To test the CMP's ability to interact with natural collagen on an intact tissue sample, Yu and Pomper attached a molecule that would emit fluorescent light to the end of the synthetic collagen. Then, a solution of fluorescently tagged CMP molecules was used to stain a sample of human liver tissue. The brightly glowing CMP produced an image that was essentially identical to images achieved by staining with collagen-specific antibodies, the most commonly used method to image collagen, Yu says. “That tells us that in a natural system, the collagen mimetic peptide is binding only to the collagen and not to other proteins—and that has never been shown before.”
The tiny nano-sized CMPs also are able to produce images with greater resolution than antibodies, Yu says. “CMP can penetrate tissue that the antibodies, which are at least 20 times larger, cannot.” Better images give radiologists like Pomper the ability to see accumulations of collagen in places where it should not be.
Finally, the researchers observed that when the environment heats up—to around 37 degrees Celsius or body temperature—CMPs quickly lose their grip on natural collagen and are released. But by making the CMPs chains a little longer, the researchers could control the amount of time the synthetic collagen would remain bound to its natural counterpart. “The longer the chain, the longer CMP tended to stay in place,” Yu says. This property would allow CMP to be customized for therapeutic or diagnostic purposes—a short one for a quick dose and a long one to deliver a more sustained treatment.

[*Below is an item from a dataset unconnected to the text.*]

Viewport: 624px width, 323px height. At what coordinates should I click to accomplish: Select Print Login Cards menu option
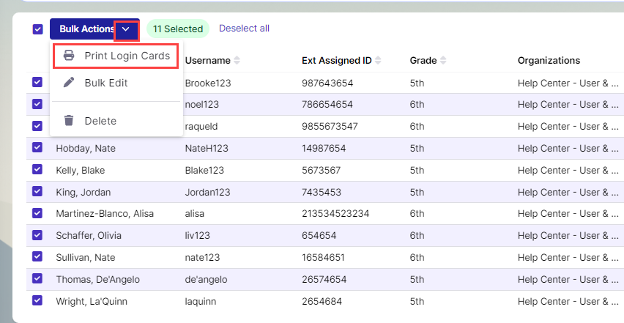127,56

Yu adds that the potential uses for collagen mimetic peptides are limited only by the types of molecules that one is able to attach to them, and he and Pomper have several patents pending on diagnostic or therapeutic applications. With nanoparticles or nanoshells attached, for example, functionalized CMPs could be used for imaging and drug delivery.
“One of the areas we're working on now is targeted delivery of these functionalized CMPs,” says Pomper. “The key will be whether we can make them recognize the difference between normal collagen and pathological collagen.”

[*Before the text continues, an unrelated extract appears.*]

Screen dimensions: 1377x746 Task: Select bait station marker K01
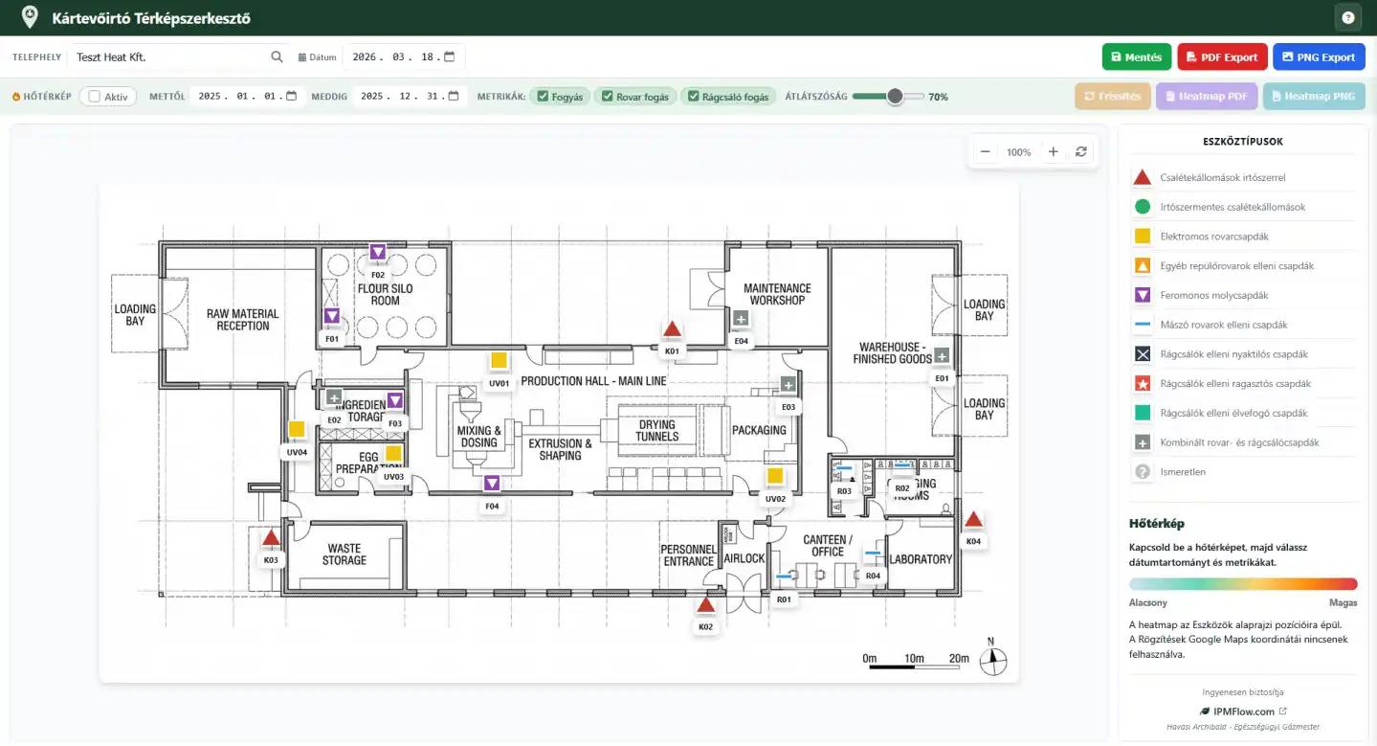coord(672,329)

Synthetic collagen may also be able to improve the chances of survival for engineered tissue implants. Natural collagen contains chemical signals called growth factors that tell cells how and where to grow and direct the formation of blood vessels. Using growth factors that are linked to CMP, Yu is working on creating collagen scaffolds that can tell cells to form organized networks of blood vessels. A paper focused on this research will be published in the September online issue of Biomacromolecules.
But Yu knows that prospect is a long way off.

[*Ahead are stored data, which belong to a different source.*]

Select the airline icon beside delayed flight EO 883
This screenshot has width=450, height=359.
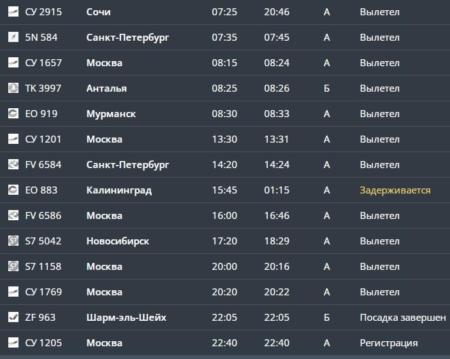click(13, 190)
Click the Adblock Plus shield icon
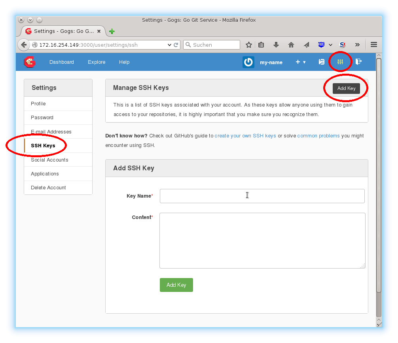 point(321,44)
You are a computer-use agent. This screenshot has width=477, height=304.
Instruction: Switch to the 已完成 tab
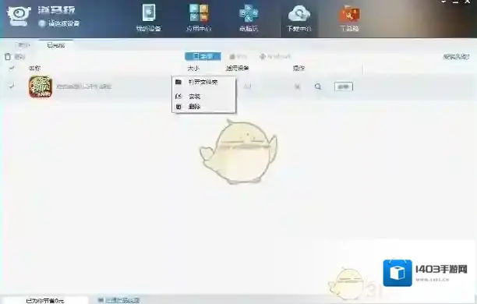(x=56, y=45)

“Collagen is a very complicated system and we still don't know a lot about it,” Yu says. “Using synthetic systems can give you a lot of information and are great for mechanistic studies of cell and scaffold interactions, but eventually many scientists come back to the natural scaffold that Nature has provided, the collagen, when they need to create artificial tissues.”
Collaborating on this work with Yu and Pomper were doctoral students Allen Y. Wang and Xia Mo, from the Department of Materials Science; instructor Catherine Foss, from the Department of Radiology; and master's student Shirley Leong, from the Department of Chemical and Biomolecular Engineering. The work was funded by the National Institutes of Health and the National Science Foundation.
Read the entire scientific paper here:
Spatio-Temporal Modification of Collagen Scaffolds Mediated by Triple Helical Propensity. Allen Y. Wang, Catherine A. Foss, Shirley Leong, Xiao Mo, Martin G. Pomper, and Seungju M. Yu. Biomacromolecules, 9 (7), 1755–1763, 2008.